Written request A ▸ Copy the rocket kit reviews word for word, everything from "I recently purchased" down to "a video camera...".
Written request B ▸ Resume the rocket kit reviews, writing on from their final sentence.

R.V. (July 27, 2002)
Rocket is a BT-60, not 55. The 24" 'chute is actually not the best for this rocket, leading to very hard impact on the engine hook. Flown 2-3 times, our Mean Machine swallowed 1/4" of its motor mount. To correct this, I taped (no glue) four small dowels to the back of the rocket, extending slightly past the hook. All in all, this is a great kit for the D's and also for the audience. We actually forgot the recovery wadding once (kit built stock), and had nearly no scorching on the 'chute.
J.D.D. (March 17, 2003)
I recently purchased this kit for the first time in my ten + years in rocketry. I must say that I think this kit needs to be revamped. By that I mean they should rework the motor mount to handle E , F & G's, Which this kit could handle with a little beefing up. The couplers are way too short should be at least 3" long each.
J.F. (June 11, 2003)
Ahhhh, the Mean Monkey. Mine pulled a Challenger. Approximately 1.63 seconds in to the launch, the engine mount caved in to the insistent power of the D12 and slid 6 inches up into the body tube. Spectacular flameout - smoldering fins flying in four directions. About 50 feet from the pad, the nose smacked into the ground in the same instant that the ejection fired, sending the flaming carcass bouncing back into the air 2 or 3 feet. The days you wish you had a video camera...

Dataset extract ▸
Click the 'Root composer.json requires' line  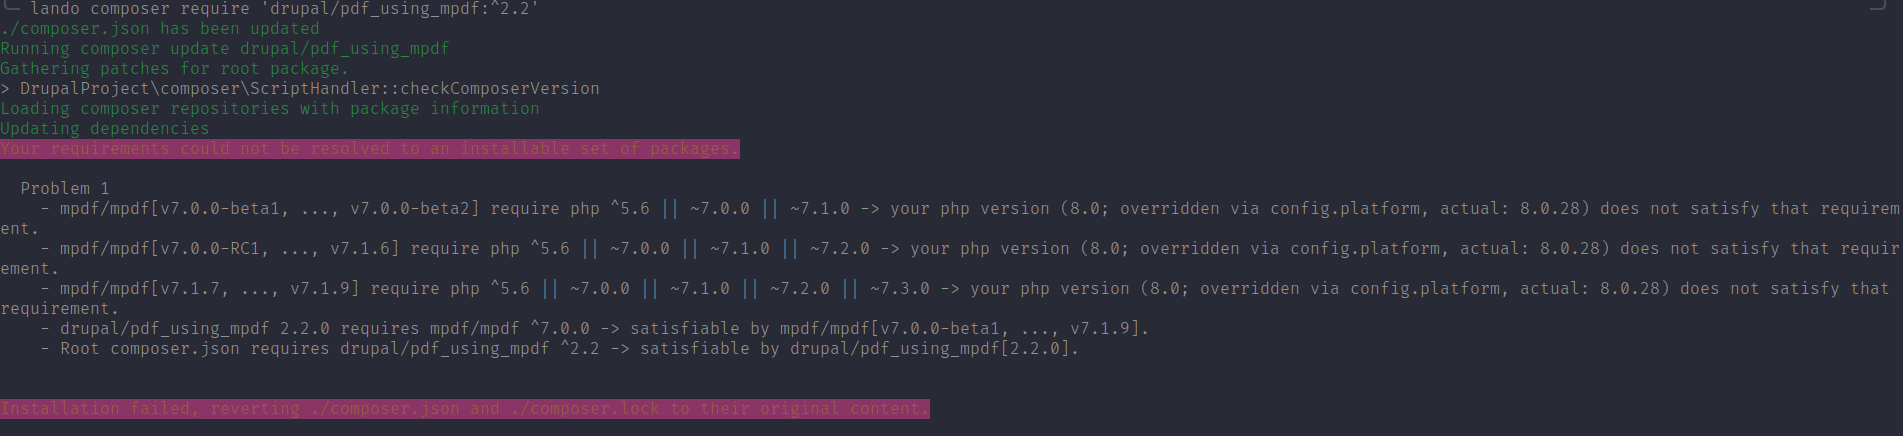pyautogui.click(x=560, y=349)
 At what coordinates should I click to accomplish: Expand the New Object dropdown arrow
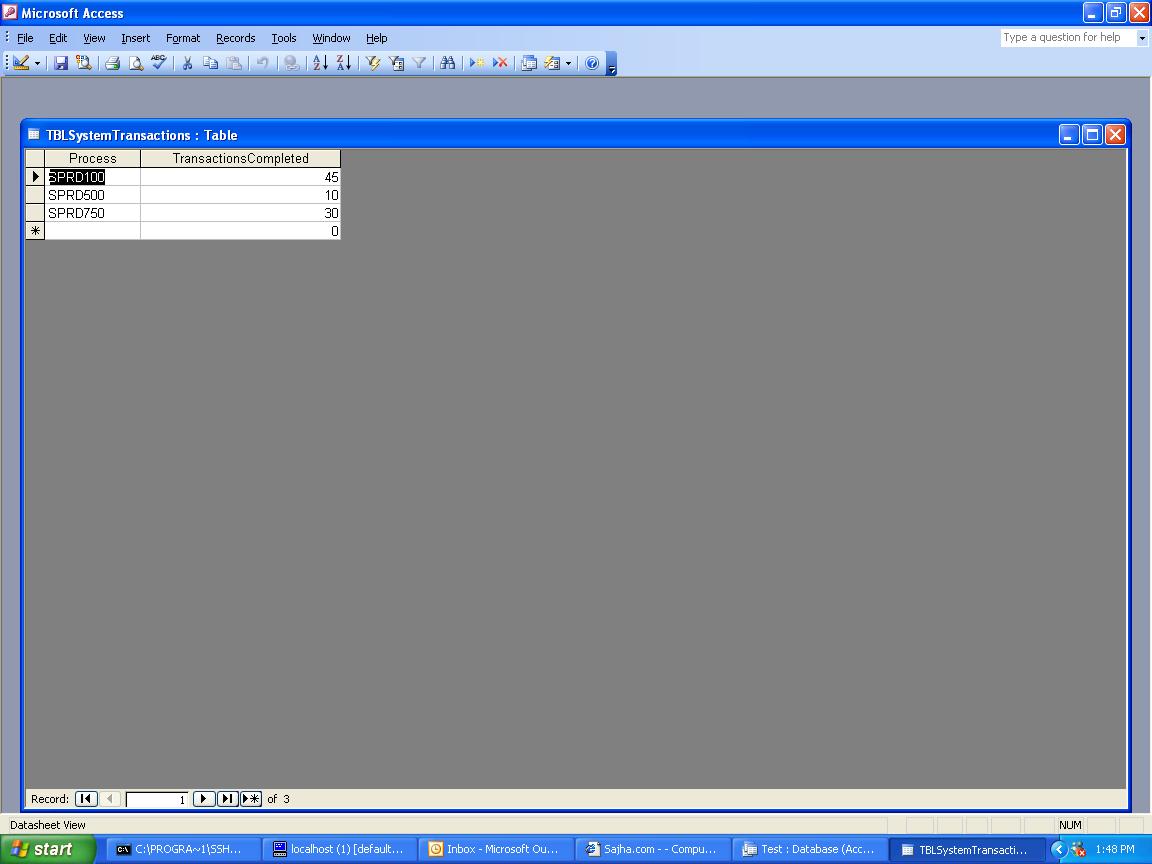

Exercise result A ▸
I recently purchased this kit for the first time in my ten + years in rocketry. I must say that I think this kit needs to be revamped. By that I mean they should rework the motor mount to handle E , F & G's, Which this kit could handle with a little beefing up. The couplers are way too short should be at least 3" long each.
J.F. (June 11, 2003)
Ahhhh, the Mean Monkey. Mine pulled a Challenger. Approximately 1.63 seconds in to the launch, the engine mount caved in to the insistent power of the D12 and slid 6 inches up into the body tube. Spectacular flameout - smoldering fins flying in four directions. About 50 feet from the pad, the nose smacked into the ground in the same instant that the ejection fired, sending the flaming carcass bouncing back into the air 2 or 3 feet. The days you wish you had a video camera...

Exercise result B ▸
TEW (October 27, 2003)
I built the Mean Machine in 5th Grade (1983) and it stole the show on its first launch way back then. Perfect launch, perfect recovery! Everyone was impressed, after all the other kids launched their smaller rockets. I launched it a couple of times after that, but it hung near the ceiling in my parent's living room for the better part of 15 years. Last year at Thanksgiving, we decided to start up a family tradition - a launch session where everyone brings a new rocket. The Mean Machine was back in action! More perfect launches, and every launch was caught with ease. I can't say enough about this bad boy. If you don't have one, get one! It's worth every penny. In two weeks, it will again be set off for more perfection! Pics are at:
M.R. (February 23, 2005)
I built this rocket when I was in ninth grade (2001-2002) and this was the second rocket that I had assembled. I followed the instructions and I had finished construction in about one day. Easy to build and a great way to get into large rockets. This has always been a crowd favorite at our school rocket launches.
M.R. (September 8, 2005)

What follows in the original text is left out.